Naomi’s second feature film, Bite Me, is a subversive romantic comedy about a real-life vampire and the IRS agent who audits her. The film premiered at Cinequest, won Best Feature Film at VTXIFF, and then went on to the innovative, paradigm-shifting Joyful Vampire Tour of America, a 51-screening, 40-city, three-month, RV-fueled eventized tour that involved Joyful Vampire Balls, capes, a docu-series and a whole lot of joy. The film is currently available on BluRay, as well as VOD streaming platforms all over the world, including AppleTV, Amazon, and GooglePlay.
Naomi’s first book, The Wrong Kind of Women: Inside Our Revolution to Dismantle the Gods of Hollywood, is now available wherever books are sold in hardcover, audiobook, and e-book. It debuted as the #1 New Release on Amazon in the Entertainment Industry and received an electric response from reviewers with Booklist and Kirkus Reviews calling it “bold,” “convincing,” “passionate,” “well-written,” “urgent,” and “necessary,” and Publishers Weekly writing, “Film viewing will never be the same after reading Jones’ insightful look at the reality of being female in Tinseltown.” Rose McGowan said of the book, “We need truth. The curtain must be pulled back, and Naomi McDougall Jones has done just that.” It has been featured in The Atlantic, The Washington Post, NPR, BBC, Playboy, Ms. Magazine, Salon.com, among many other national and international media outlets.
She is the co-creator and showrunner for the scripted, short fiction podcast, The Light Ahead, which united over 120 creatives from entertainment with next-economy activists and social justice leaders to explore the question, “What would 2030 look like if the USA had an economy that truly worked for everyone?”, which is now available wherever you get your podcasts.
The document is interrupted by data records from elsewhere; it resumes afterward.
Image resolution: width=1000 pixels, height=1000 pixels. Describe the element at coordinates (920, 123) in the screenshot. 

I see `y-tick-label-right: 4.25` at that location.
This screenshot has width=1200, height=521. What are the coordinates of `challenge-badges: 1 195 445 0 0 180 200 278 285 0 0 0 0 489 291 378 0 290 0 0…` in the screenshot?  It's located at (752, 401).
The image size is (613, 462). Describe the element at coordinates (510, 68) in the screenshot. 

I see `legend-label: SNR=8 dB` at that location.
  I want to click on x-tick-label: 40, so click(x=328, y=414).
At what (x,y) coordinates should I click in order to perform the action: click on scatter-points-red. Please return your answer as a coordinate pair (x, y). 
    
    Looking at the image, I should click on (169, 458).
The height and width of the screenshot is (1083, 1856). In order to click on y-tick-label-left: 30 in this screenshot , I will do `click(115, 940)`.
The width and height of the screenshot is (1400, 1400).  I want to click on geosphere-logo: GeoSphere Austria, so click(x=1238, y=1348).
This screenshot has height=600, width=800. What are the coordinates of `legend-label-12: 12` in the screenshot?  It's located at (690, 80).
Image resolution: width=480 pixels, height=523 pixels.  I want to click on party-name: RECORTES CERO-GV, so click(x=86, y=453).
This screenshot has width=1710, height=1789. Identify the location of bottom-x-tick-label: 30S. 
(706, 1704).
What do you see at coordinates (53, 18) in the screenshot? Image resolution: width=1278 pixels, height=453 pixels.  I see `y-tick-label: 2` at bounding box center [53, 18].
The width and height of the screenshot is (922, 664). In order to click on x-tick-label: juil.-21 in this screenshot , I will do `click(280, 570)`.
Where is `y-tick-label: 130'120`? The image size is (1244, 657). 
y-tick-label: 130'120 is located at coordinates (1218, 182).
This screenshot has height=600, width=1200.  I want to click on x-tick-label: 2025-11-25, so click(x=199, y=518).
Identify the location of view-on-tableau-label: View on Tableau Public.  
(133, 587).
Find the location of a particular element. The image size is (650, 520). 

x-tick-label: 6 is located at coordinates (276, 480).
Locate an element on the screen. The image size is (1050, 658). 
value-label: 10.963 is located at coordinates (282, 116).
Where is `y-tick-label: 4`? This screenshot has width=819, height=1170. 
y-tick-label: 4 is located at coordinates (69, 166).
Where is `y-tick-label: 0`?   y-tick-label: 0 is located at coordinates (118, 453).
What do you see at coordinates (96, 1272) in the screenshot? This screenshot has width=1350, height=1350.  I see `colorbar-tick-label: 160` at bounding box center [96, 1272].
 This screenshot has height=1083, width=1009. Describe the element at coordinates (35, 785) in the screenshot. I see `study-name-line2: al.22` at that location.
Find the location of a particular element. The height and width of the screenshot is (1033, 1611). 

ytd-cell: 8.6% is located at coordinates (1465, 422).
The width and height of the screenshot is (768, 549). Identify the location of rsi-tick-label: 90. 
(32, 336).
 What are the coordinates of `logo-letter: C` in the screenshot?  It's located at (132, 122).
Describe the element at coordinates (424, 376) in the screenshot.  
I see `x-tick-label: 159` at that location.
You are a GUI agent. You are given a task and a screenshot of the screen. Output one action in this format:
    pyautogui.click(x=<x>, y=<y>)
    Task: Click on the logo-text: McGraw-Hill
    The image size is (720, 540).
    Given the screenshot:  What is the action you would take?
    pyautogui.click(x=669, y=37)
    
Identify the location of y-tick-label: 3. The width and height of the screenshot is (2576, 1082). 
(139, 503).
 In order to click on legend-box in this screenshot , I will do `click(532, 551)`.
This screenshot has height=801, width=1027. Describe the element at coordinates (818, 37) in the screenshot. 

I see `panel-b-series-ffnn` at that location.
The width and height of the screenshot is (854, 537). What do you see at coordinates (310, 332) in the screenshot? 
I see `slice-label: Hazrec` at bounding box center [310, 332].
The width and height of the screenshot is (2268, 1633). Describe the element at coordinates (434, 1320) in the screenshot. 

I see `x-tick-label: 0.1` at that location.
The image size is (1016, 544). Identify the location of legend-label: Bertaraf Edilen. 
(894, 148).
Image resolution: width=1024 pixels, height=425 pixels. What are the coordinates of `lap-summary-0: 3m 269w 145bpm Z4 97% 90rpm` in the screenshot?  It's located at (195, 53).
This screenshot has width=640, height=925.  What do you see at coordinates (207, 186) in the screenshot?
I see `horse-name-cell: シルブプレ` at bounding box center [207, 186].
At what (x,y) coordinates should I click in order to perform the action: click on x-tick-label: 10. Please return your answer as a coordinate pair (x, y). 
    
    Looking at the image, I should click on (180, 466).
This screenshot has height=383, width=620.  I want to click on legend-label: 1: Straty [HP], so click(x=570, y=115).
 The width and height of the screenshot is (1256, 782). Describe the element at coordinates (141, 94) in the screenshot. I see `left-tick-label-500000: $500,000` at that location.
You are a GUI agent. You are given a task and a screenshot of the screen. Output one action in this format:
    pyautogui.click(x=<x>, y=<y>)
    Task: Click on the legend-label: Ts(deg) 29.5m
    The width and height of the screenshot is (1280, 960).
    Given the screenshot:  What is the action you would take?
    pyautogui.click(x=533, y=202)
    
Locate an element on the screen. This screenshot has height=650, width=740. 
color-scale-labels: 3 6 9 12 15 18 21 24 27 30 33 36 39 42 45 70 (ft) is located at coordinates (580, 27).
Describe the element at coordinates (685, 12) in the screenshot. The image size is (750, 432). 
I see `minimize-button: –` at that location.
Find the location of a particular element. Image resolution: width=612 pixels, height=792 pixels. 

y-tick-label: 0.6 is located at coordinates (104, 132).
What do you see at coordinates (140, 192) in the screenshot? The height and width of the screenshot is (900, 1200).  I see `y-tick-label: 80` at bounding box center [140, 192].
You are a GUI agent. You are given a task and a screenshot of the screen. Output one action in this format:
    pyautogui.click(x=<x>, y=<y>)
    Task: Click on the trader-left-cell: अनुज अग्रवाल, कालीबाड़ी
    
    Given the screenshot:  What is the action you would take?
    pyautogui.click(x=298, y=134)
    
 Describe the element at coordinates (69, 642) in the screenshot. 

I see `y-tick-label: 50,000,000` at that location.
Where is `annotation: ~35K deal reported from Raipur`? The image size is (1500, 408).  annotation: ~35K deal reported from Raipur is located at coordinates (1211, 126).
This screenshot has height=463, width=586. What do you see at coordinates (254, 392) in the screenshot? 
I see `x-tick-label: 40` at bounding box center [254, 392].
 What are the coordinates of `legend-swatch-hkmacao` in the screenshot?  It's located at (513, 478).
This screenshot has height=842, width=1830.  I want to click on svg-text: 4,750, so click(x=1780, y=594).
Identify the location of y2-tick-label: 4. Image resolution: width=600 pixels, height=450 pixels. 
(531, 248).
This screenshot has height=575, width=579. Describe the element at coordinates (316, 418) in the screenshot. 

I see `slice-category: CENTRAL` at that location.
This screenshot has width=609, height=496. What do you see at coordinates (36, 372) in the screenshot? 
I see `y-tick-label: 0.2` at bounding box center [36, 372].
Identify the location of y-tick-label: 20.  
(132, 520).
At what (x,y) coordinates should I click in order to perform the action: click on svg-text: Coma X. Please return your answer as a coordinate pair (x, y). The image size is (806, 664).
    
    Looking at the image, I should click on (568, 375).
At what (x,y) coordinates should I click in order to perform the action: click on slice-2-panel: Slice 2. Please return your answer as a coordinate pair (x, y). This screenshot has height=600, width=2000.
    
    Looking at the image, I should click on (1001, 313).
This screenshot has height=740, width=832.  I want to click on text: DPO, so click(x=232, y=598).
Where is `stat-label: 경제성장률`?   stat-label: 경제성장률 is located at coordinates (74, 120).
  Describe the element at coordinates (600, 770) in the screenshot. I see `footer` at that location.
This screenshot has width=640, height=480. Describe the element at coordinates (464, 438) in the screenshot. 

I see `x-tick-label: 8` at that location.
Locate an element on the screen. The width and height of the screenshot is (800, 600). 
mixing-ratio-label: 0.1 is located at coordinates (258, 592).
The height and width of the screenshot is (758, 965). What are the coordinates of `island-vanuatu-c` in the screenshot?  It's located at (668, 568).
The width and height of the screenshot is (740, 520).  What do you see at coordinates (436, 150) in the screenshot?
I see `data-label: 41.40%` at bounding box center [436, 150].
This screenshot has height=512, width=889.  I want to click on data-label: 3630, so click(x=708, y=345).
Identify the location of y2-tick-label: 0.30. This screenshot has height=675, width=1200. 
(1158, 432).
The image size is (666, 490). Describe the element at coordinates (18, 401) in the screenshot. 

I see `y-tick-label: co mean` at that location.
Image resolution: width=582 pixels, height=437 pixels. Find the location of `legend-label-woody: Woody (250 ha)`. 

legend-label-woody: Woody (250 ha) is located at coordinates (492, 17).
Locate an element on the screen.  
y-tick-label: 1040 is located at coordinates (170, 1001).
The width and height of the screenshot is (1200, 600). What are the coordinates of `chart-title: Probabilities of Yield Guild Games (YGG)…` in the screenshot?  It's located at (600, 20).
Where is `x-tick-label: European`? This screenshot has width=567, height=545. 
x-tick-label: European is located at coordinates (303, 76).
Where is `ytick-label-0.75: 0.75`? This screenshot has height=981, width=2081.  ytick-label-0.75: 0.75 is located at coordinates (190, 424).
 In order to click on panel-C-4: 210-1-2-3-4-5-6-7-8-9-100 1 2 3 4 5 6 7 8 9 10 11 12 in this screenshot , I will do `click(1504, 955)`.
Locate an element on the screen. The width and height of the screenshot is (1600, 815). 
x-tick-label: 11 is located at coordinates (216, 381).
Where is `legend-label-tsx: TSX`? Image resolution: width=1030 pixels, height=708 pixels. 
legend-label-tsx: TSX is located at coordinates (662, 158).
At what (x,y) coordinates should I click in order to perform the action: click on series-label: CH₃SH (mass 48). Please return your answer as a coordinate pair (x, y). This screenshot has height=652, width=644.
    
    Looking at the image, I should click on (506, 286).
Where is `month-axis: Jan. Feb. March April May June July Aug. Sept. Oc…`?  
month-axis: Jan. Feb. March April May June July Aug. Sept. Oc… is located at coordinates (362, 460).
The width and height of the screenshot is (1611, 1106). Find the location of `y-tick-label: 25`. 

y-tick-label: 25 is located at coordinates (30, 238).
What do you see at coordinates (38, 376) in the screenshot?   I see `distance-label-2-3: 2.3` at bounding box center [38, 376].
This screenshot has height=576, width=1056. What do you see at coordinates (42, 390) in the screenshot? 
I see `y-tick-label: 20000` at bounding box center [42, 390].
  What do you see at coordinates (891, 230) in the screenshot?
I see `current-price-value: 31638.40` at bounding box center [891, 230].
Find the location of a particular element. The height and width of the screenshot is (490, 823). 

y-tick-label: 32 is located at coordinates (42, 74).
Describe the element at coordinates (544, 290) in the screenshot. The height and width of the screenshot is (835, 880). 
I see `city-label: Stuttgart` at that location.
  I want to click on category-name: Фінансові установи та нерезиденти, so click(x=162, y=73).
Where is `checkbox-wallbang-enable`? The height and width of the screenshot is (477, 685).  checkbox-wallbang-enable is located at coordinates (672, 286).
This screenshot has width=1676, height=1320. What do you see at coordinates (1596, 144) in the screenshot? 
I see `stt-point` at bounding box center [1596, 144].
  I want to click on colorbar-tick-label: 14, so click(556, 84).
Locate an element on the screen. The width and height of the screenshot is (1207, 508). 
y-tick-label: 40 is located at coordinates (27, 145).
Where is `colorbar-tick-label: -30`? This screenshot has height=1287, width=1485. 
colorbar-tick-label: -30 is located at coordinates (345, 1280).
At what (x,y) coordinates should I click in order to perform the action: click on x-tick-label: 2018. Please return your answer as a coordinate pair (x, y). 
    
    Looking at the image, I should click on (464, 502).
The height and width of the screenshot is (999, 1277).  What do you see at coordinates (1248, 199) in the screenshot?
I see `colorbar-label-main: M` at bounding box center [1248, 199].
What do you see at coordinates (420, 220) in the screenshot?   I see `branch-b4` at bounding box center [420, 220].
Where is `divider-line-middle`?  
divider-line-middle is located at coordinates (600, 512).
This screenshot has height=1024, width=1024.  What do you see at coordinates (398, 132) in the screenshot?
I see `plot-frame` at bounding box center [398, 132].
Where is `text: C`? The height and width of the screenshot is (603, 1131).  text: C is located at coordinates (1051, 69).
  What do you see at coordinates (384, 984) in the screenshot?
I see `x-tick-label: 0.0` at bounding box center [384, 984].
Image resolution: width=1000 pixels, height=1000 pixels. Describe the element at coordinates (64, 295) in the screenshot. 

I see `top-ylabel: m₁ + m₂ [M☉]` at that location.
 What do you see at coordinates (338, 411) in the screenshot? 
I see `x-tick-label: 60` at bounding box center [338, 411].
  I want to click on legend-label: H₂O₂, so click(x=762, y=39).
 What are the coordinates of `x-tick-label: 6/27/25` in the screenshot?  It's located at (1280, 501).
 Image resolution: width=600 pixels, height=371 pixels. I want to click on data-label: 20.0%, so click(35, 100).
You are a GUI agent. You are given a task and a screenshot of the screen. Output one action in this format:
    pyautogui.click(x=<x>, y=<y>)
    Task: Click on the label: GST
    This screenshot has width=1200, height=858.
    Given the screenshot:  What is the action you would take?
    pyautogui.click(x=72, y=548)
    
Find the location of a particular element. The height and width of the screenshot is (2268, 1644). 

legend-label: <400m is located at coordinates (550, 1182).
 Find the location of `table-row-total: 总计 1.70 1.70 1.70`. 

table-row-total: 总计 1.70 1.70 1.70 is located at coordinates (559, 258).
She was a writer for season 1 of Amazon’s original series, The New Yorker Presents, based on the world’s most award-winning magazine, which premiered at Sundance, for which she wrote the teleplay adaptation of Miranda July’s short story Roy Spivey.
A pilot Naomi wrote, The Dark Pieces, was named on the 2016 WriteHer List as one of the top 16 unproduced pilots by a female screenwriter and is now in development for TV in Canada.
During the early days of Covid-19, Naomi was invited to write an episode of Day by Day, a podcast of short, narrative radio plays exploring “stories from our new normal.” Her episode, Carry Me Home, was the series premiere.
Naomi is currently at work on her second book, Vivisection of a White Woman (by the Ghost of Ernest Hemingway and a Whole Host of Ancestors).
Naomi grew up in Colorado, before attending Cornell and The American Academy of Dramatic Arts for College. Following graduation, she lived in NYC for another 13 years, spent a brief stint in Atlanta, and now lives in Hailey, Idaho with her husband, Stephen.